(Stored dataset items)

◇ ◇ ◇ ◇ ◇ ◇ ◇

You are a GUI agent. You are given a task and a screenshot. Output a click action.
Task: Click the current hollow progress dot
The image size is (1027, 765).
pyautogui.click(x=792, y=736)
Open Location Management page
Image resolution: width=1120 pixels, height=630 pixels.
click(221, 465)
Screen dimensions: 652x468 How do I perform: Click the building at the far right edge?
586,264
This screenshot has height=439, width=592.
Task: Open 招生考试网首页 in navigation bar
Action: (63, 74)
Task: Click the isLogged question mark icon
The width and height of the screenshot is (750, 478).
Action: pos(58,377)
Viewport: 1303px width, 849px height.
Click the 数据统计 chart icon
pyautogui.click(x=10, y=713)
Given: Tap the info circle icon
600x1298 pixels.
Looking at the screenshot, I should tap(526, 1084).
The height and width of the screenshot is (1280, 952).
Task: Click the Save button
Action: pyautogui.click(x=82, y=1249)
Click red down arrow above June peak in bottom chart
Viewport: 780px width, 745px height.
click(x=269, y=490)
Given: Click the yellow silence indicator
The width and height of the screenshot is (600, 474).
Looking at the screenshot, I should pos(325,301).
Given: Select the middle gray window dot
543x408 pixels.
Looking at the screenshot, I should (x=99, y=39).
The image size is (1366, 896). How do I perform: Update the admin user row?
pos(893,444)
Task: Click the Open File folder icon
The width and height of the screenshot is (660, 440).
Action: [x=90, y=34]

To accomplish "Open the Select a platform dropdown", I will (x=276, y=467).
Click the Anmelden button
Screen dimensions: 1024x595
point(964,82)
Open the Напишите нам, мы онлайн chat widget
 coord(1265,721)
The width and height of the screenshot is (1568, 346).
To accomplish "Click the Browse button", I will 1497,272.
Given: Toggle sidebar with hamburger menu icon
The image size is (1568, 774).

◇ ◇ ◇ ◇ ◇ ◇ ◇

◆ THE PROBLEM: Write out the data again in full. Match it exactly.

◆ EXERCISE SOLUTION:
You are a GUI agent. You are given a task and a screenshot. Output a click action.
Task: Click the current hollow progress dot
The image size is (1027, 765).
pyautogui.click(x=792, y=736)
Open Location Management page
Image resolution: width=1120 pixels, height=630 pixels.
click(221, 465)
Screen dimensions: 652x468 How do I perform: Click the building at the far right edge?
586,264
This screenshot has height=439, width=592.
Task: Open 招生考试网首页 in navigation bar
Action: (63, 74)
Task: Click the isLogged question mark icon
The width and height of the screenshot is (750, 478).
Action: pos(58,377)
Viewport: 1303px width, 849px height.
Click the 数据统计 chart icon
pyautogui.click(x=10, y=713)
Given: Tap the info circle icon
600x1298 pixels.
Looking at the screenshot, I should tap(526, 1084).
The height and width of the screenshot is (1280, 952).
Task: Click the Save button
Action: pyautogui.click(x=82, y=1249)
Click red down arrow above June peak in bottom chart
Viewport: 780px width, 745px height.
click(x=269, y=490)
Given: Click the yellow silence indicator
The width and height of the screenshot is (600, 474).
Looking at the screenshot, I should pos(325,301).
Given: Select the middle gray window dot
543x408 pixels.
Looking at the screenshot, I should (x=99, y=39).
The image size is (1366, 896). How do I perform: Update the admin user row?
pos(893,444)
Task: Click the Open File folder icon
The width and height of the screenshot is (660, 440).
Action: [x=90, y=34]

To accomplish "Open the Select a platform dropdown", I will (x=276, y=467).
Click the Anmelden button
Screen dimensions: 1024x595
point(964,82)
Open the Напишите нам, мы онлайн chat widget
 coord(1265,721)
The width and height of the screenshot is (1568, 346).
To accomplish "Click the Browse button", I will 1497,272.
Given: Toggle sidebar with hamburger menu icon
The image size is (1568, 774).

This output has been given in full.